Und schon sind wir beim Thema. Dabei trauen sich seit der Grundschule viele nicht, einen Satz mit 'Und' zu beginnen. Schlechter Stil. Weiß man doch. Darf man nicht.

Natürlich darf man. In der richtigen Dosis entfaltet es eine kräftige Wirkung. Leitet das Wort einen Text ein, zieht es den Leser unwillkürlich hinein. Man ist sofort mitten im Geschehen.

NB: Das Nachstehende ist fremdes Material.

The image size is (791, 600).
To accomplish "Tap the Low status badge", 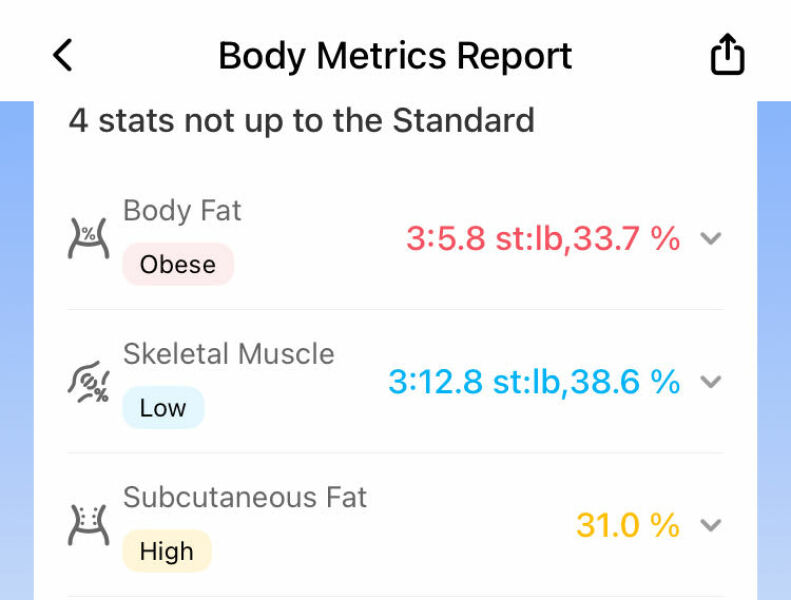I will pos(163,408).
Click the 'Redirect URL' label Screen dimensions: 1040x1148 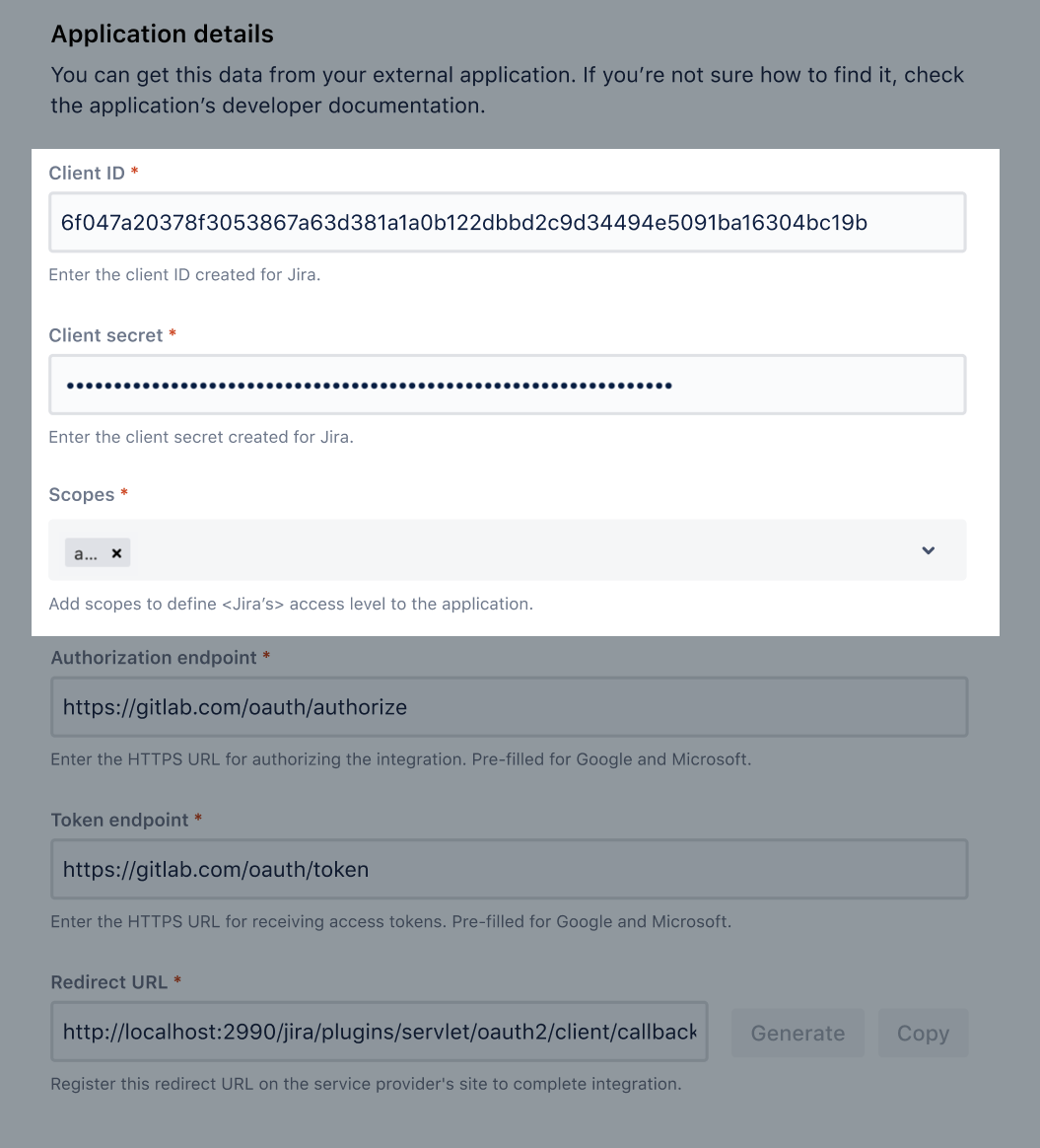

Verwenden wir es innerhalb von Absätzen oder als pure Ergänzung, fügt ein 'Und' dem offensichtlich abgeschlossenen Gedanken eine weitere Facette hinzu. Und betont sie. Weil Wendungen und Pointen erst im nächsten Satz folgen, werden Texte lebendiger und überraschender. Die kurze Pause verstärkt dabei die Fallhöhe.


Beispiel Einstieg:
Und als sie den Gipfel endlich erklommen hatte, schenkte sie der Aussicht kaum Beachtung. Mächtiges Labsal flutete ihre Sinne.

Beispiel Facette:
Klaus ist cool. Und das ist gut so.


Das sollte uns allerdings nicht verführen. Und nur noch Satzschnipsel bilden. Und Zusätze dranpappen. Und ohne Ende unden. Warum? Wie bei jedem Stilmittel nutzt sich die Wirkung mit zu häufigen Wiederholungen schnell ab. Und geht auf Dauer auf die Nerven.